The mayor said he and the city manager have talked to other cities about ways to limit Del Rey Oaks’ exposure. As it stands, the city is in a four-city pool, along with Seaside, Marina and Sand City and, Edelen said, each is equally liable.

“Both my new city manager and I have tried with the other cities,” Edelen said. “We got a partial response from Seaside; however, it doesn’t address any future liabilities. I’ll speak to those during our Council Meeting.

“I believe that eventually we’ll get an agreement agreeing to share liability in our 4 city pool on a per capita basis.  Once that is secured, I believe we’ll have enough support to sign the agreement.”
The consortium will offer residents of the three counties the option of continuing to buy power from Pacific Gas & Electric Co. or through a collective emphasizing reliance on alternative sources such as solar and wind. Operators of similar consortiums elsewhere have had mixed success reducing energy bills but they have managed to significantly reduce their communities’ reliance on fossil fuels. During the second Del Rey Oaks council discussion, Edelen questioned the future of such collectives because he believes oil prices will drop dramatically under the Trump administration.

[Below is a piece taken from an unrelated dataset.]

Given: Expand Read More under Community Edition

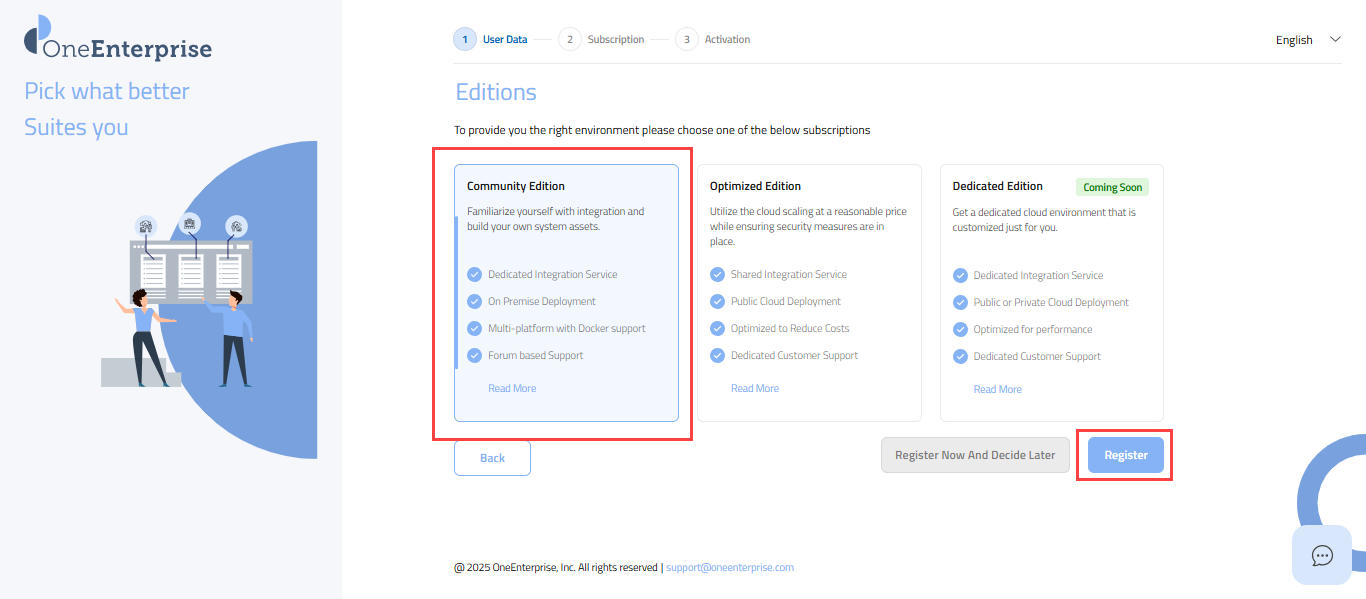Looking at the screenshot, I should (512, 388).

Comments on this entry are closed.

  • john moore April 17, 2017, 5:17 pm

    Edelen is clearly the most expert of all mayors about financial matters. He was, I believe, a controller for a large publicly held publishing company and he is very sharp about finances and risk. I disagree with his support of the mayor’s group about CalAm, but except for that error, he is a good manager of risk.
    What I don’t understand is why we create all of these new districts, which create the need for high priced “top” employees; in my day this project, along with the water management district, the pollution control district, et al would have been managed by the county public works department at a substantial savings in administrative, pension and legal costs. The head of each such agency costs about $300,000 per year and legal up to $500,000 per year.
    It is no wonder that government employment is the number one employer for most California cities and counties.

    • Royal Calkins April 17, 2017, 11:15 pm

      Would it be logical to have one county public works department manage a three-county consortium?

      • john moore April 18, 2017, 7:43 am

        Yes, working with the public works dept of each county.

  • Susan Ragsdale-Cronin April 18, 2017, 9:42 am

    I’m a little confused… when I was at the second reading, the new city manager announced that he had successfully reduced DRO’s potential liability from 75,000.00 to 25,000.00 with Seaside and Sand City taking more of the responsibility.

    • Royal Calkins April 19, 2017, 3:52 pm

      i think he was referring there to the cost of joining up, not the cost of liability down the road

      • Colleen beye April 25, 2017, 1:53 pm

        There is no cost to join– just the very short term low risk loan guarantee

  • Alice Angell Green April 18, 2017, 12:41 pm

    What Susan says is correct. Additionally, there was some concern, due to what was considered vague language by the City Attorney regarding a potential financial liability, that some Council Members felt uneasy enough about to change their vote to “No”. Whether this potential liability, due to the above mentioned vague language (which has never before arisen in other jurisdictions, btw) is enough to put the kibosh on currently participating, was an issue extensively discussed.